Niet gebleken is dat in de FML van 17 november 2023 de beperking van eiseres zijn onderschat. Voor de verdere beoordeling gaat de rechtbank dan ook uit van de belastbaarheid die is neergelegd in die FML.
Zijn de aan de schatting ten grondslag gelegde functies geschikt?
7. De arbeidsdeskundige bezwaar en beroep (arbeidsdeskundige b&b) van het UWV heeft, rekening houdend met de vastgestelde FML, de volgende functies ten grondslag gelegd aan de berekening van de mate van arbeidsongeschiktheid: Productiemedewerker industrie (samenstellen van producten) (Sbc-code 111180), Huishoudelijk medewerker gebouwen (Sbc-code 111334) en Medewerker postverzorging (intern) (Sbc-code 315140).
8. De beroepsgronden van eiseres geven de rechtbank geen aanleiding om te twijfelen aan de medische geschiktheid van de geselecteerde functies. Het standpunt van eiseres dat zij niet in staat is de geduide functies te verrichten, vloeit voort uit haar opvatting dat haar medische beperkingen zijn onderschat. Zoals de rechtbank in overweging 6.1 heeft geconcludeerd is die opvatting niet juist. Daarnaast heeft de arbeidsdeskundige toegelicht dat de geduide functies passen bij de belastbaarheid van eiseres, omdat het eenvoudige en routinematige werkzaamheden betreft, die parttime worden uitgevoerd en niet stresserend zijn. Verder is hierbij geen sprake van veel en intensieve sociale interactie met anderen. De verzekeringsarts stelde bovendien geen beperkingen vast in persoonlijk functioneren die maken dat zij niet in staat zou zijn de gevraagde jaarlijkse training en vakgerichte opleiding te kunnen volgen. Hiermee is afdoende gemotiveerd dat de functies passend zijn en mogen deze functies worden gebruikt voor de berekening van de mate van arbeidsongeschiktheid.
Is de mate van arbeidsongeschiktheid juist vastgesteld?
9. Op basis van de inkomsten die eiseres met de geduide functies kan verdienen, heeft het UWV een berekening gemaakt die leidt tot een mate van arbeidsongeschiktheid van 54,85%. Omdat eiseres tegen deze berekening geen gronden naar voren heeft gebracht, gaat de rechtbank uit van deze mate van arbeidsongeschiktheid.

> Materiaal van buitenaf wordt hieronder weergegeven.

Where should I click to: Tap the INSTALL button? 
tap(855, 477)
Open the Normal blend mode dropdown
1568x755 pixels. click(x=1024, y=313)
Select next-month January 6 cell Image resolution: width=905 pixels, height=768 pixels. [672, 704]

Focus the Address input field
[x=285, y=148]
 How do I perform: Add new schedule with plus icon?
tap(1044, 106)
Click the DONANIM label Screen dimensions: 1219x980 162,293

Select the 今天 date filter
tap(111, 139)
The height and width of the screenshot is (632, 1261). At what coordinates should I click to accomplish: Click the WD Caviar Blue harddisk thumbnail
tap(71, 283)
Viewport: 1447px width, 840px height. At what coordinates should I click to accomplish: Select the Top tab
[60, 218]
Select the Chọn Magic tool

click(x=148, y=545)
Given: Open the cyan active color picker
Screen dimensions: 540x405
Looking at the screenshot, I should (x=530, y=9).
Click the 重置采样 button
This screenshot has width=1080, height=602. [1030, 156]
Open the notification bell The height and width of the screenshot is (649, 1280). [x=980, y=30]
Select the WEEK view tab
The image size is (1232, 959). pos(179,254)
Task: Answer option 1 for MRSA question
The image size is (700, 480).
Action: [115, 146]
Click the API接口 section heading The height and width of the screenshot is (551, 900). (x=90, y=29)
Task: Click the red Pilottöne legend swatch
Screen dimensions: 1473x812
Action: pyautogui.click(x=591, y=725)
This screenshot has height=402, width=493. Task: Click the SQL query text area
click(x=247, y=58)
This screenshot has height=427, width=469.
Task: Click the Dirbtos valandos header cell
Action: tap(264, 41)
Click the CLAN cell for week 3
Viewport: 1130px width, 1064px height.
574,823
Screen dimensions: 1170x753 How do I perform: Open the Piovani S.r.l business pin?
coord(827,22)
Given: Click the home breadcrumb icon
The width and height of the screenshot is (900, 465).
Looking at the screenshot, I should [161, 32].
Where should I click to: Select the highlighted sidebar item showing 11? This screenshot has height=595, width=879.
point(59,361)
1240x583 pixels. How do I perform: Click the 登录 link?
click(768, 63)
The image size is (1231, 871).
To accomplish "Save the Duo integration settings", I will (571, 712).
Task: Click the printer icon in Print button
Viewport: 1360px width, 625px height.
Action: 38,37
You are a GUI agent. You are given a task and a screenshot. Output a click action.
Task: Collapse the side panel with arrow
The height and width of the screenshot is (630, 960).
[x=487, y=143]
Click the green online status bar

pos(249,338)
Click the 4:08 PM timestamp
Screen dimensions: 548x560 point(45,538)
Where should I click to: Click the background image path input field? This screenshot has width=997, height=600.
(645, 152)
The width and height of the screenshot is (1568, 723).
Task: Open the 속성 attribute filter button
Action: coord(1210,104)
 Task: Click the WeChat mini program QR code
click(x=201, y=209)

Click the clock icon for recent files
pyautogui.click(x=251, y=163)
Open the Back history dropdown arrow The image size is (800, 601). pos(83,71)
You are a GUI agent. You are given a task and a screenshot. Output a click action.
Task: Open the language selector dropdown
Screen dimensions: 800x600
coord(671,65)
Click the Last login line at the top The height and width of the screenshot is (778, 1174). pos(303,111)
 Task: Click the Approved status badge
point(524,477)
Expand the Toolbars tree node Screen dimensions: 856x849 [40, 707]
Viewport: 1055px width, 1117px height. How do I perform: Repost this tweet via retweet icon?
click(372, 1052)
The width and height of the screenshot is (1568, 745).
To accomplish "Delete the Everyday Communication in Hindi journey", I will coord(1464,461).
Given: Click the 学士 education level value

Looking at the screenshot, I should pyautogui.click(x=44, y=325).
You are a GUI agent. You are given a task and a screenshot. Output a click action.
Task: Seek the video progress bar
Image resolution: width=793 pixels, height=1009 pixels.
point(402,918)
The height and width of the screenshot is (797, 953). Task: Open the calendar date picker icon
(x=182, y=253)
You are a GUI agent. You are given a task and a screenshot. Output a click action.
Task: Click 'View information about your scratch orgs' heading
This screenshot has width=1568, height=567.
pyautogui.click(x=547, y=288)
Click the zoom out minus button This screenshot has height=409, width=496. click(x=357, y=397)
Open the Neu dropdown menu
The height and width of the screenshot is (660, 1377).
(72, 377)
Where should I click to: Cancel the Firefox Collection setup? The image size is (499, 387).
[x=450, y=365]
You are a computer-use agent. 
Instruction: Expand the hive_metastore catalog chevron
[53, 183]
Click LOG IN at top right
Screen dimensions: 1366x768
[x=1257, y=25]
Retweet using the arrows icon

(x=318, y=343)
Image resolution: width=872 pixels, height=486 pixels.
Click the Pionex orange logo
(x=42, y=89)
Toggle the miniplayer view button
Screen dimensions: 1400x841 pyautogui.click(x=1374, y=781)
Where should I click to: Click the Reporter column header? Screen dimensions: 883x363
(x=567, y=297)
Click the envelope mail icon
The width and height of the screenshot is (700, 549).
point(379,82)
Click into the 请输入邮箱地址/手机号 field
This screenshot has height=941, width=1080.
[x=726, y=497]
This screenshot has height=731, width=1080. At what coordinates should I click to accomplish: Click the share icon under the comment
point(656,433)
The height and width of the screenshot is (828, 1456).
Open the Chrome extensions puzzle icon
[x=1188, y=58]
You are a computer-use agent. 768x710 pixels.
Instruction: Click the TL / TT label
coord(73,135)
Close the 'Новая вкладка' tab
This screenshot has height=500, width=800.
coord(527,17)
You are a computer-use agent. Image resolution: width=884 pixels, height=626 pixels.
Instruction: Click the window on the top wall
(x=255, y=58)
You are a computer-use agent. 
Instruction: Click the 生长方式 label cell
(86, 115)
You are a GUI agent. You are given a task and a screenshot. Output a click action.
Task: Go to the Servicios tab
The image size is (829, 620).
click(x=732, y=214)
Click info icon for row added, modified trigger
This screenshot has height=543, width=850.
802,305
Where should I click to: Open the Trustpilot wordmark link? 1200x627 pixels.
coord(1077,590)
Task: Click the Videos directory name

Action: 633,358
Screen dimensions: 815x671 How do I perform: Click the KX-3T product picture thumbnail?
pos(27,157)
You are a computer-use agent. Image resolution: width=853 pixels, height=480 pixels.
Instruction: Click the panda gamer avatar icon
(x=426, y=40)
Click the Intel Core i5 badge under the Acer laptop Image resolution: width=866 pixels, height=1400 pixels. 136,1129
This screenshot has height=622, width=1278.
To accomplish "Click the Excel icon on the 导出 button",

10. Eiseres heeft nog aangevoerd dat het vreemd is dat haar arbeidsongeschiktheidspercentage binnen zes maanden in deze mate verschilt, ondanks dat haar situatie niet is veranderd. Het verschil in percentages geeft echter geen verslechtering of verbetering in haar situatie aan. De beperkingen die zijn aangenomen op basis van haar medische klachten zijn neergelegd in een FML, die ongewijzigd is gebleven ten opzichte van de eerdere beoordeling(en). Voor de berekening zijn de hiervoor genoemde geduide functies van belang, waarmee de theoretische verdiencapaciteit wordt vastgesteld. Dit leidt, anders dan in de eerdere beoordeling(en) waar andere functies zijn geduid, in de voorliggende beoordeling tot een arbeidsongeschiktheidspercentage van 54,85%.